Comprehensive proteome profiling of molecular endotypes in Japanese adults with moderate-to-severe atopic dermatitis.
Victoria Serelli-Lee, Akichika Ozeki, Christoph Preuss, Robert J Benschop, Hitoe Torisu-Itakura, Takashi Matsuo, Jonathan T Sims
Abstract
Open AccessIntroduction: Atopic dermatitis (AD) is an inflammatory skin disease that is heterogeneous in clinical presentation and biological mechanisms. Several studies have suggested biomarker-defined molecular endotypes in AD. This study aimed to characterize potential endotypes in Japanese patients with moderate-to-severe AD and comprehensively evaluate their circulating protein profiles to better understand disease etiology. Methods: Serum samples from Japanese patients with moderate-to-severe AD (n = 73) enrolled in a phase 3 study of baricitinib (BREEZE-AD2; NCT03334422) and samples from healthy controls (n = 15) were analyzed using the Olink Explore 1536 assay.
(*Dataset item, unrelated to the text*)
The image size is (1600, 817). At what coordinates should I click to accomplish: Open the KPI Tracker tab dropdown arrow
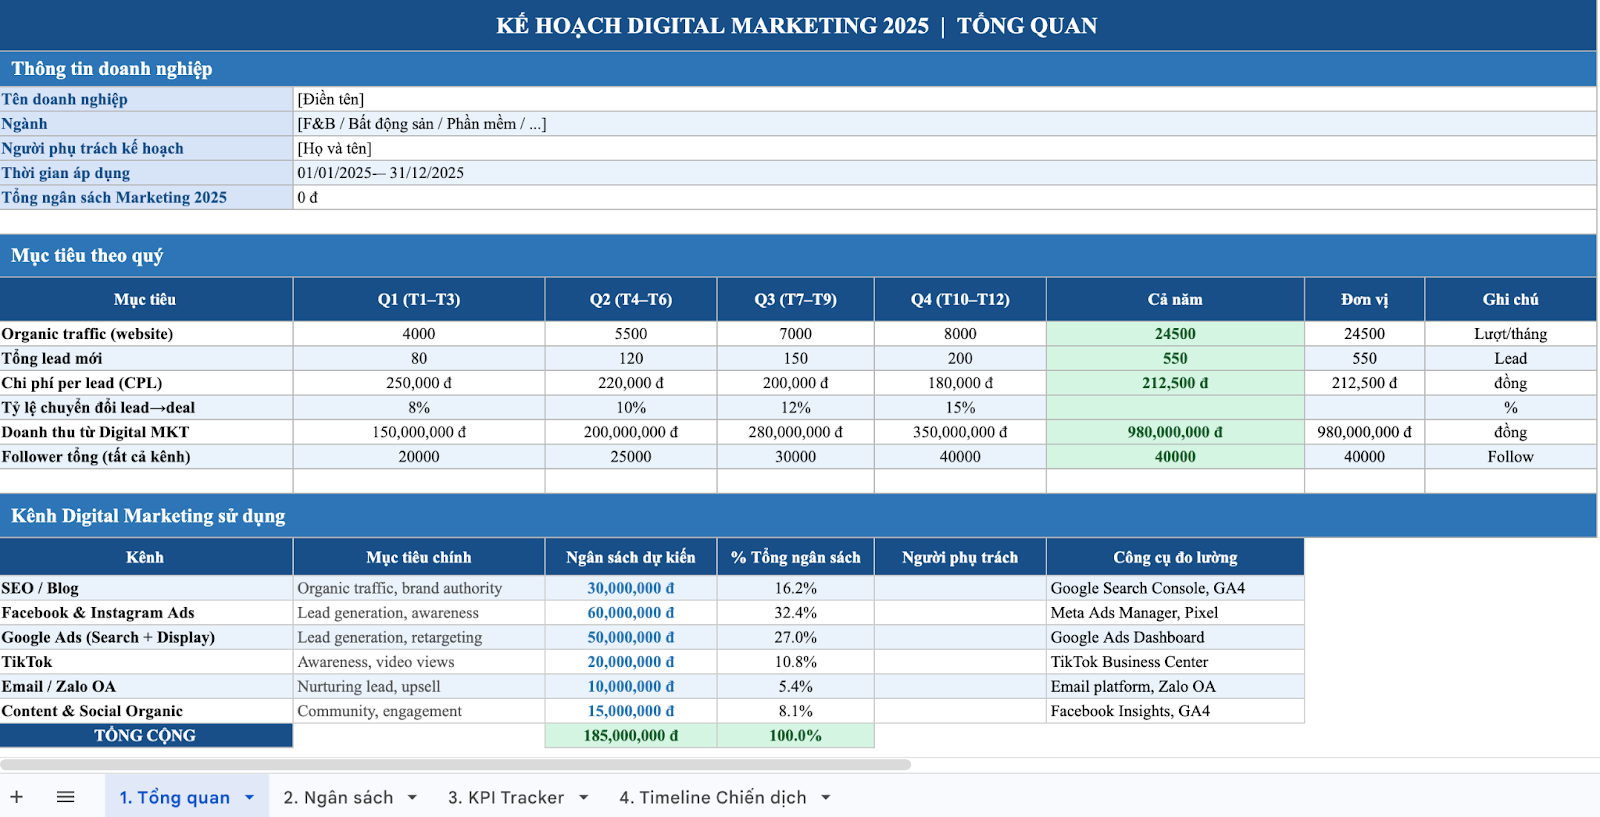(x=583, y=798)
Patient clusters were identified through k-means clustering. Differential expression analysis and weighted gene co-expression network analysis were performed for in-depth examination of proteomic profiles. Results: Two patient clusters, characterized by high (AD_HI) and low (AD_LO) inflammatory profiles, were found to be stable and reproducible. Canonical AD inflammatory mediators-including interleukin (IL)-13, IL-19, pulmonary and activation-regulated chemokine (PARC), thymus and activation-regulated chemokine (TARC), chemokine (C-C motif) ligand (CCL)22, CCL26, and CCL27-were upregulated in both clusters, with greater upregulation in the AD_HI cluster. Additionally, proteins not typically associated with AD-related inflammation were upregulated in AD_HI patients. The AD_HI cluster was associated with protein networks representing a range of immune and non-immune pathways. Dysregulated protein signatures associated with the AD_HI cluster were also correlated with skin-based disease severity scores. Conclusion: This study characterizes the circulating proteome and clinical characteristics across putative molecular endotypes in AD. The findings corroborate current knowledge on AD pathophysiology and suggest other axes of dysregulation in a subset of patients with AD. These results may support the development of personalized therapeutic approaches.